Date and Time: July 21, 2021
11am PT / 12pm MT /1pm CT / 2pm ET for 90 minutes
Risk and need (RNR) assessments have been administered in the criminal justice system for decades but often have not influenced professional decision-making in intended ways. Although these assessments should improve outcomes by matching individuals to indicated services, information derived from these tools has often been ignored or has been connected to increased incarceration rates and unfair racial and ethnic disparities. For example, people classified as high risk may be more likely to be detained pretrial or to receive a jail or prison sentence, when almost no tools have been developed or validated for this purpose. Most commonly used tools were created to set community-based conditions of treatment and supervision in lieu of detention. Especially in the light of the COVID-19 pandemic and discussions around criminal justice reform, practitioners and policy makers must understand what RNR is and how it should be applied correctly to enhance both public health and public safety. This webinar seeks to define the core principles and practical application of Risk-Need-Responsivity along with strategies to create and maintain critical collaborative relationships to achieve reentry goals.

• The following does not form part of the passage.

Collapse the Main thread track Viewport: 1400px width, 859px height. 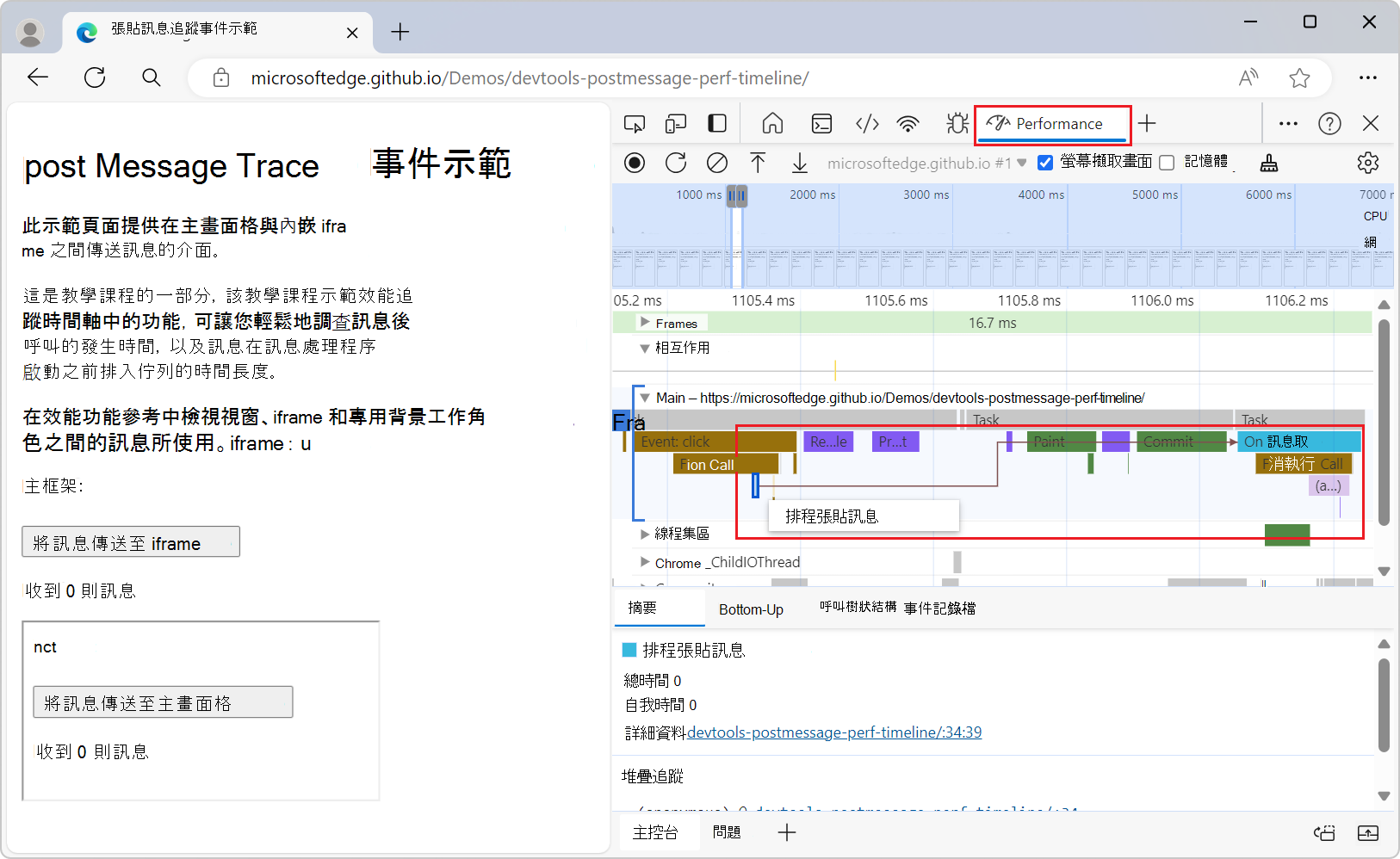646,398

During this 90-minute interactive webinar, participants will:
- Understand how common fallacies and misunderstandings about RNR principles have contributed to unnecessary reliance on incarceration and links to racial and ethnic disparities
- Learn how proper use of RNR can reduce disparities, enhance criminal justice outcomes, and contribute to effective and equitable justice reform
- Experience a practical application of the principles in a case study of reintegrating individuals within Multnomah County, Oregon
- Learn strategies to create and maintain collaborative relationships to achieve your jurisdiction’s reentry goals
Douglas B. Marlowe, J.D., Ph.D., is a senior scientific consultant for the National Association of Drug Court Professionals (NADCP) and senior science and policy advisor for Alcohol Monitoring Systems. Previously, he was the chief of science, law and policy for NADCP, the director of law and ethics research at the Treatment Research Institute, and an adjunct associate professor of psychiatry at the University of Pennsylvania School of Medicine. Dr. Marlowe has published over 175 journal articles, monographs, books, and book chapters on the topics of correctional rehabilitation, forensic psychology, and treatment of substance use disorders.
Erika Preuitt is the director of Multnomah County Department of Community Justice in Oregon, which provides adult and juvenile probation, pretrial release detention and parole and juvenile services. Ms. Preuitt has over twenty years of experience with the Department of Community Justice. Her core value is that people can change, and she is committed to evidence-based practices and community engagement and partnership. Ms. Preuitt is also the immediate past-president of the American Probation and Parole Association. She has served in several leadership roles in APPA.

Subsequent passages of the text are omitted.